- **WRITTEN TASK**
Reproduce the following records word for word, leaving out the pictures.

- **EXERCISE MATERIALS**
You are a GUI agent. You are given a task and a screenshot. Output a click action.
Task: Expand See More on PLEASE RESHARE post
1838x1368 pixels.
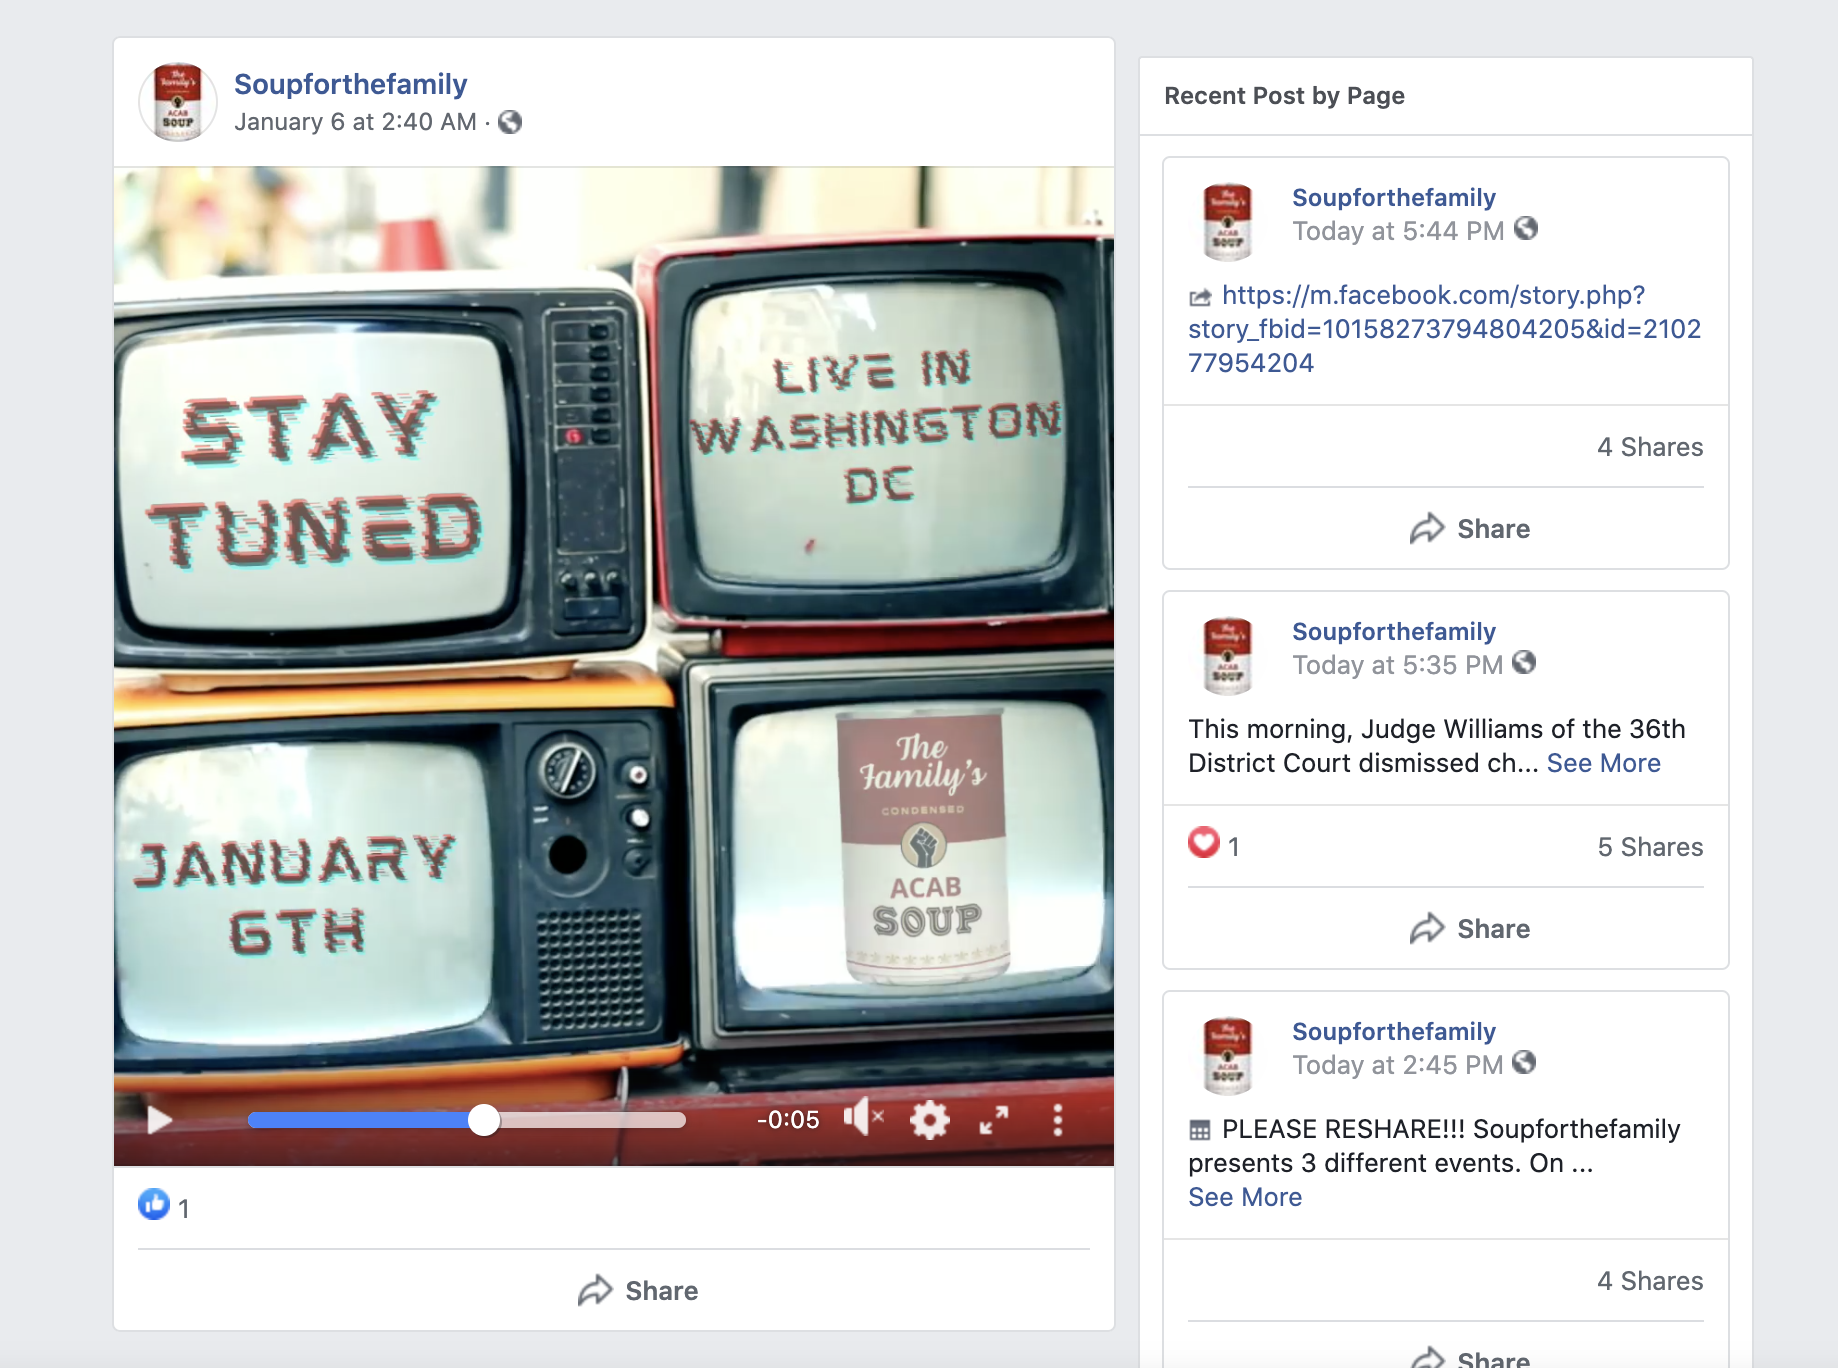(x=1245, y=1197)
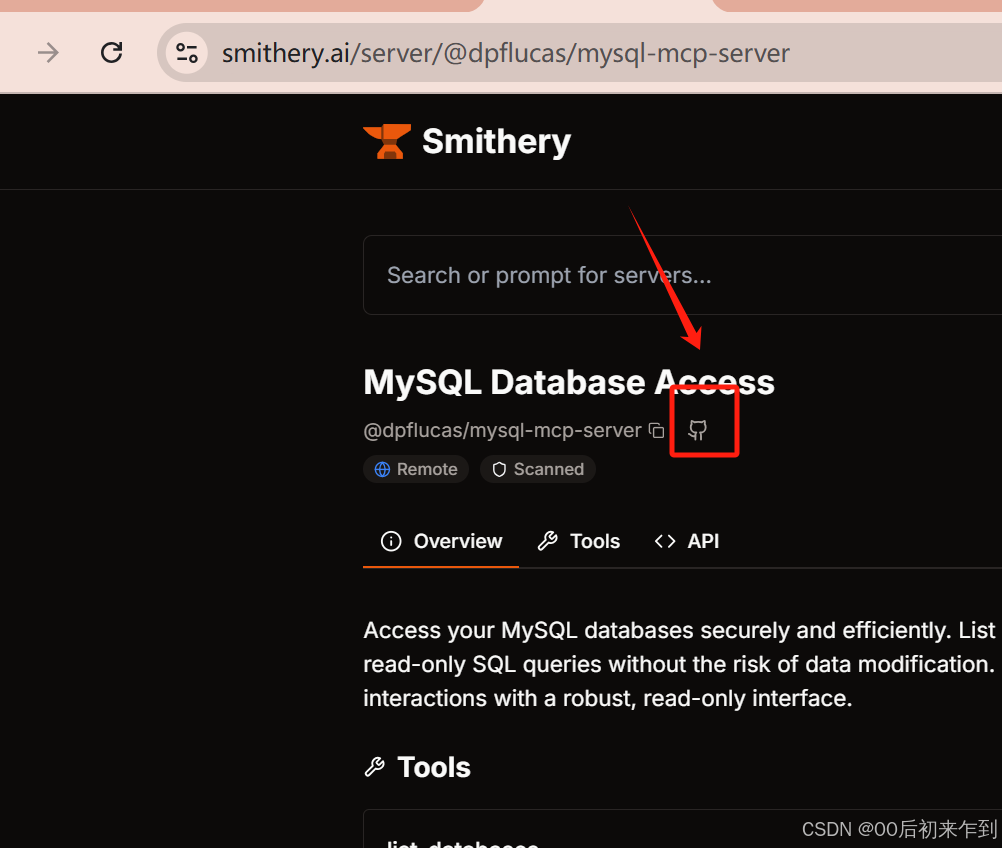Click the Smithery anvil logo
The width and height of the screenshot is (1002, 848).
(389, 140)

- **FINAL RESULT**
You are a GUI agent. You are given a task and a screenshot. Output a click action.
Task: Expand See More on PLEASE RESHARE post
1838x1368 pixels.
(x=1245, y=1197)
Click the Smithery anvil logo
The width and height of the screenshot is (1002, 848).
(389, 140)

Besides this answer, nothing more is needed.